The alternative would be to blank her, which would be rude and surely upsetting for her?

TaleOfTerror · 25/02/2022 11:09

Oh I have no intention of blanking her.

I suppose my question was more about how 'together' we should appear. We are generally very affectionate - arms around each other and handholding. Not snogging on the dance floor.

I'm not sure whether to expect to be 'normal' with him or a bit more 'hands off'.

OP posts:
ravenmum · 25/02/2022 11:16

Will you all be there in a group together, talking to one another, sitting at the same table etc.? Would you normally put your arms round one another in a situation like that? (Personally I find there's less handholding and hugging in that kind of situation anyway, than when just out and about on your own as a couple.)

FriendProblem · 25/02/2022 11:41

How long was it between them splitting up and you getting together?
If it was only a short time then I think you should be more “hands off”.

itsnotdeep · 25/02/2022 12:50

I think you've got to be sensitive to her - it's not about prioritising her feelings. He has told you "their relationship had run it's course" but she might not have known that!

She could be dreading seeing you, so I think for one day you can prioritise her feelings.
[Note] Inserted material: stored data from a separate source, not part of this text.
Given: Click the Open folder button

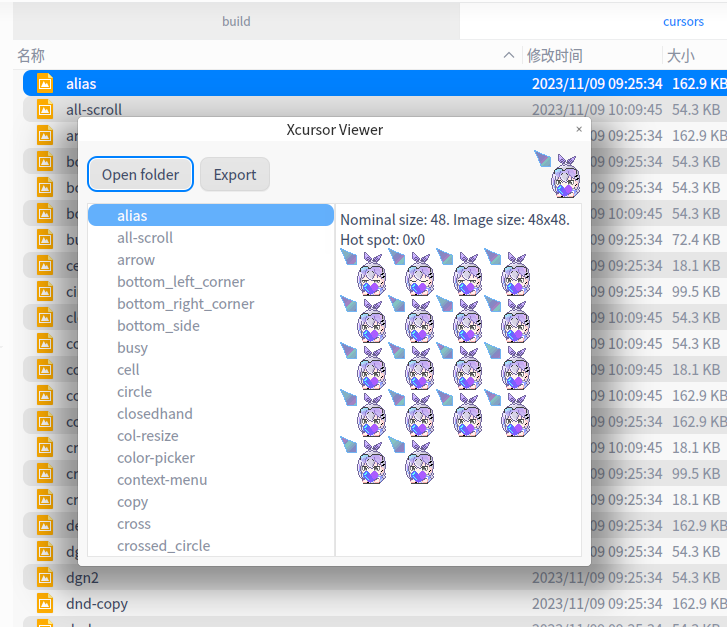Looking at the screenshot, I should [x=140, y=174].
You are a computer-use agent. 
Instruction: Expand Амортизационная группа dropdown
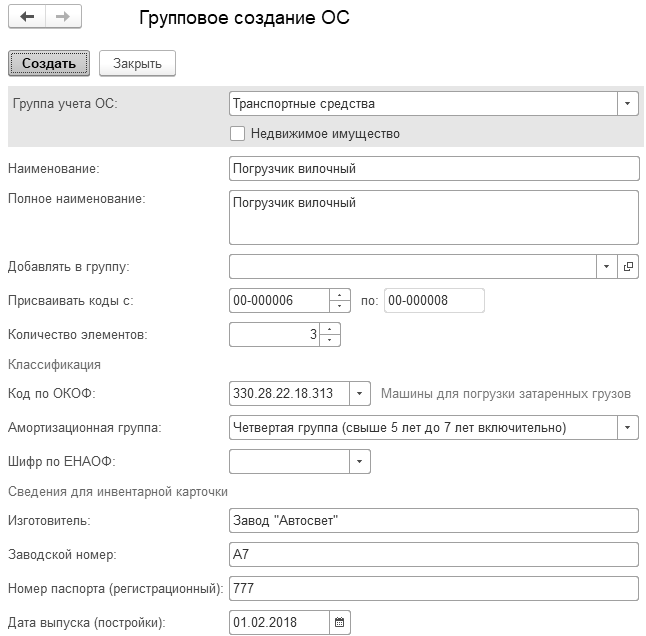(627, 427)
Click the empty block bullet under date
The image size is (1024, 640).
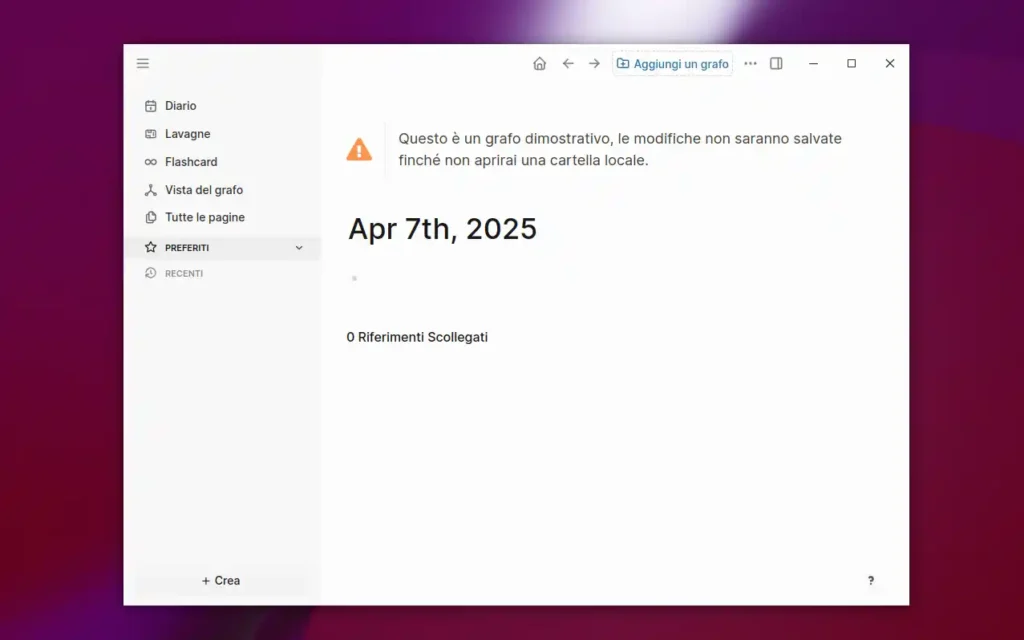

Peachtoiletpaper · 25/02/2022 13:08

I'd say reasonably 'hands off' for the event, approach her separately to say 'hello' as early as you can. How long between the end of their relationship and yours? As a PP says, if it was short then be extra discreet. None of this detracts from your enjoyment or happiness so it would be kind to consider her

TaleOfTerror · 25/02/2022 13:52

Unfortunately, not as long between relationships as would have been ideal. But it was just how it worked out.

We're unlikely to be all together for the evening but we would be visible to her. I think I'll keep it 'hands off'.

I'd feel a bit awkward about it anyway. I just needed somewhere to process my thoughts without friends telling me I was overthinking it!

OP posts:
TaleOfTerror · 25/02/2022 13:54

And I like the idea of approaching her separately early on to say hello. I'll definitely do that.

OP posts:
FriendProblem · 26/02/2022 08:18

@TaleOfTerror

Unfortunately, not as long between relationships as would have been ideal. But it was just how it worked out.

We're unlikely to be all together for the evening but we would be visible to her. I think I'll keep it 'hands off'.

I'd feel a bit awkward about it anyway. I just needed somewhere to process my thoughts without friends telling me I was overthinking it!

Think about what you would want if you were in her position. As PP said, she might not have been aware that their relationship had run its course until he finished things.
Buildingthefuture · 26/02/2022 11:02

“Not as long between relationships as would have been ideal”?? How long? Weeks, months? If he got with you, ostensibly her “friend” very quickly after leaving her, she might suspect something had happened before (and most people on here would agree, whether it was true or not). After 9 years, it will be painful, so yes, I would be sensitive to her feelings and stay pretty hands off.